» Problem description: Nothing but the lines from the one with "Where should I" through the final line of the entries should appear in the answer, copied exactly and without pictures.

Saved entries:
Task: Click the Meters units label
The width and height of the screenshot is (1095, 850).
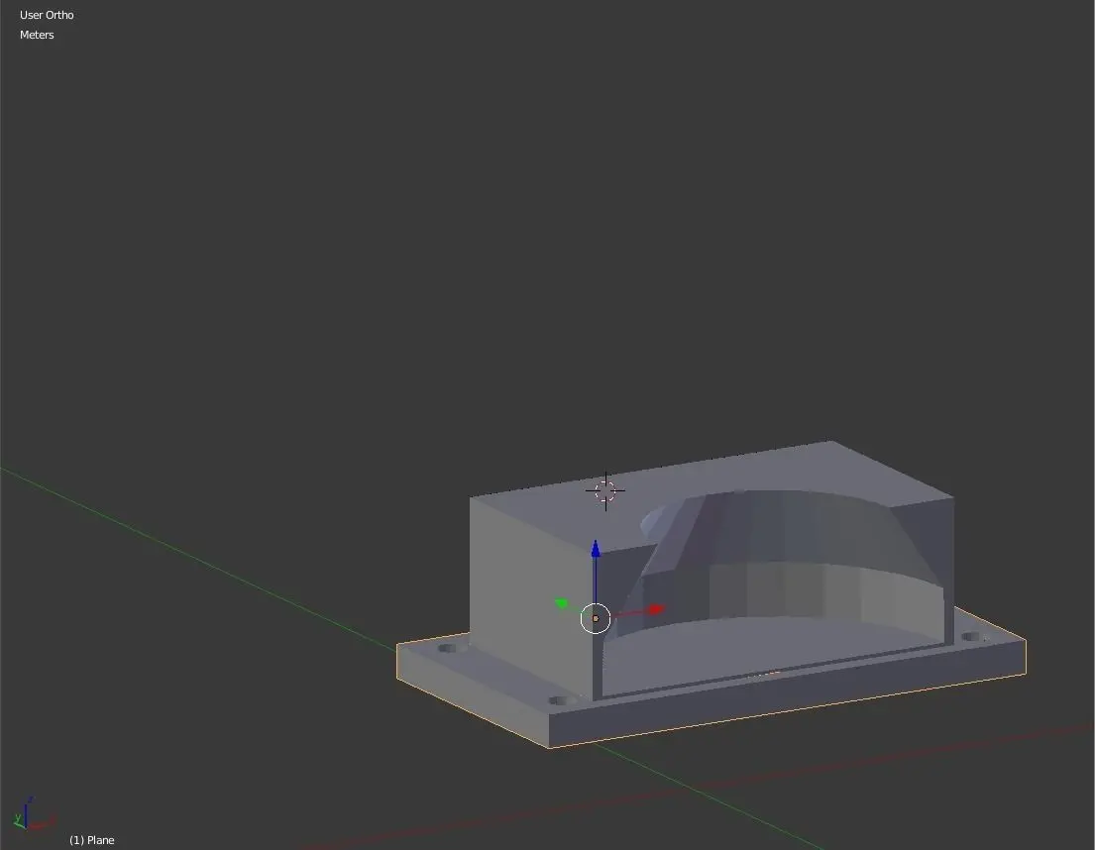Action: [37, 35]

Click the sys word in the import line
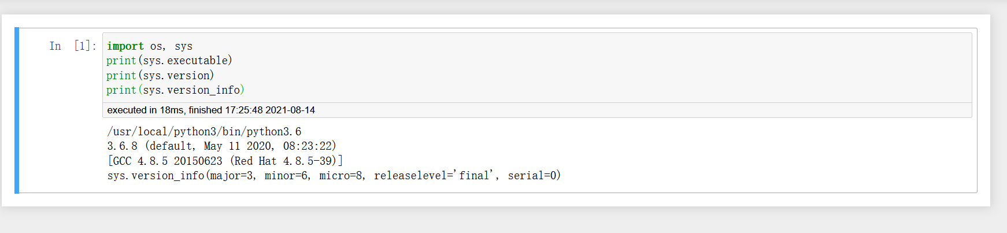click(x=183, y=46)
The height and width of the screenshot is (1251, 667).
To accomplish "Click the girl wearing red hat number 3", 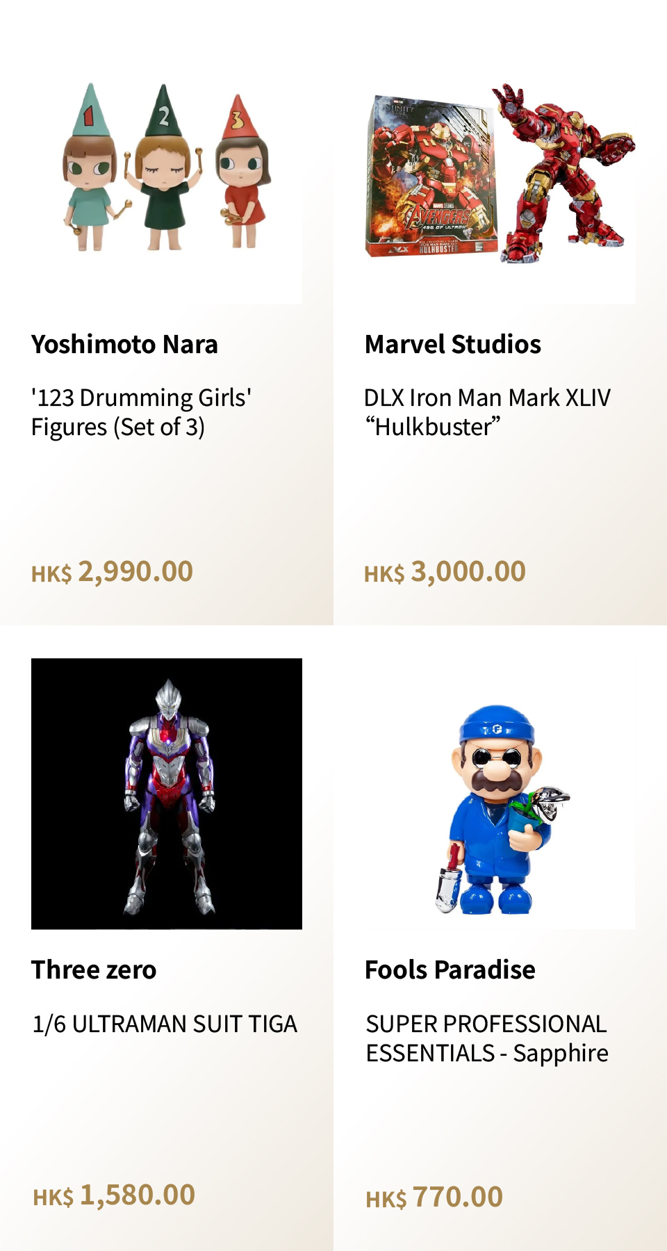I will [x=241, y=177].
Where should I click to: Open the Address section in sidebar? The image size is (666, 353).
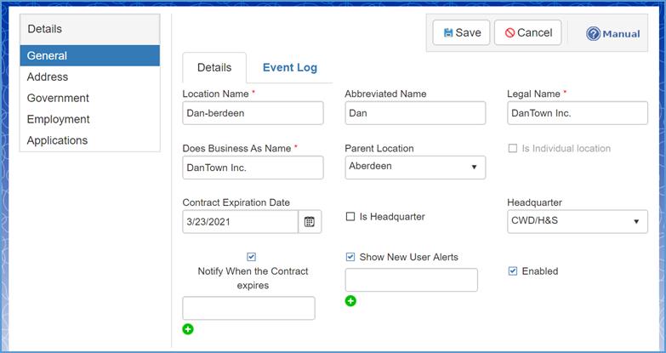(48, 77)
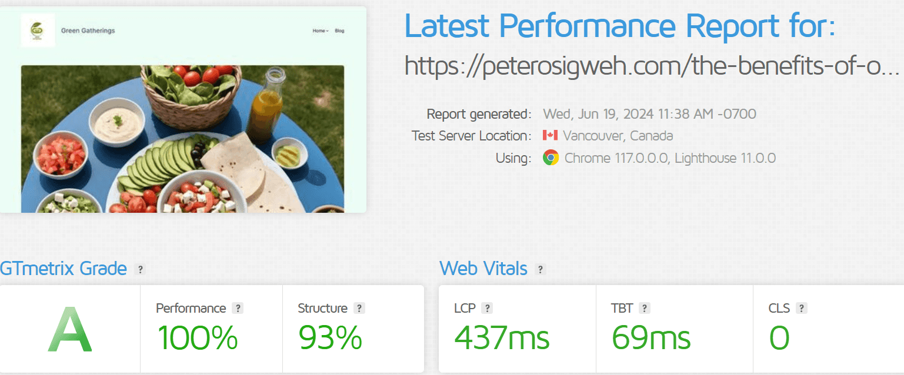Viewport: 904px width, 375px height.
Task: Click the help icon next to Web Vitals
Action: pyautogui.click(x=541, y=270)
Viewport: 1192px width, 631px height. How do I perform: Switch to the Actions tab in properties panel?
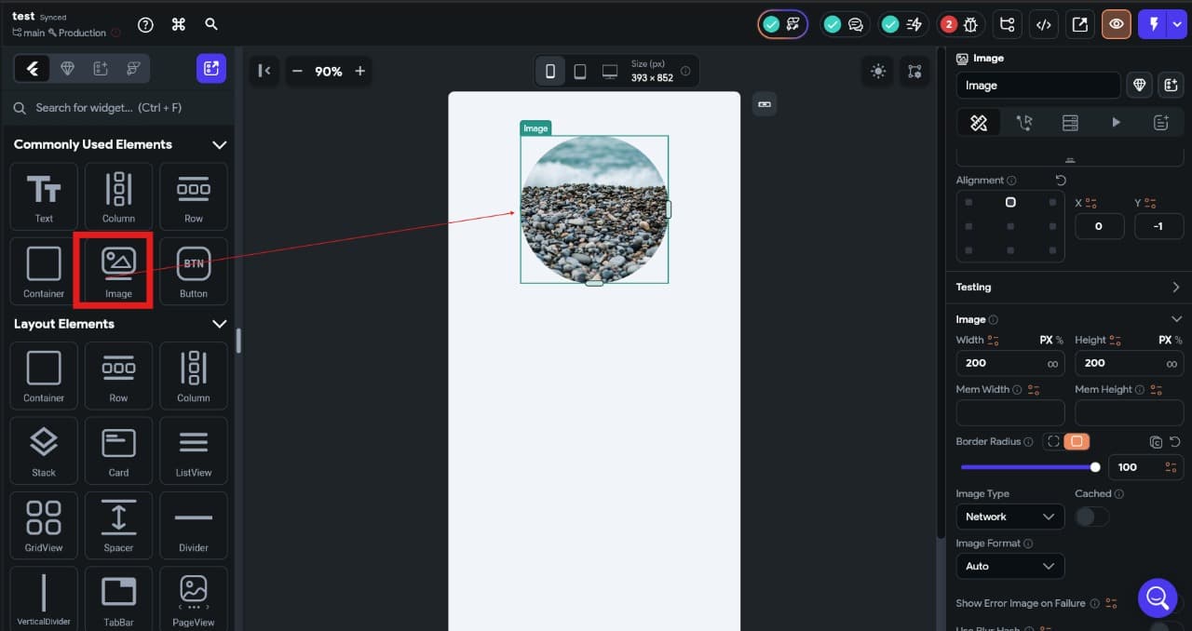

» Answer for this exercise:
Where should I click to: Open the Address section in sidebar? The image size is (666, 353).
(48, 77)
Viewport: 904px width, 375px height.
Task: Click the help icon next to Web Vitals
Action: pyautogui.click(x=541, y=270)
Viewport: 1192px width, 631px height. How do I perform: Switch to the Actions tab in properties panel?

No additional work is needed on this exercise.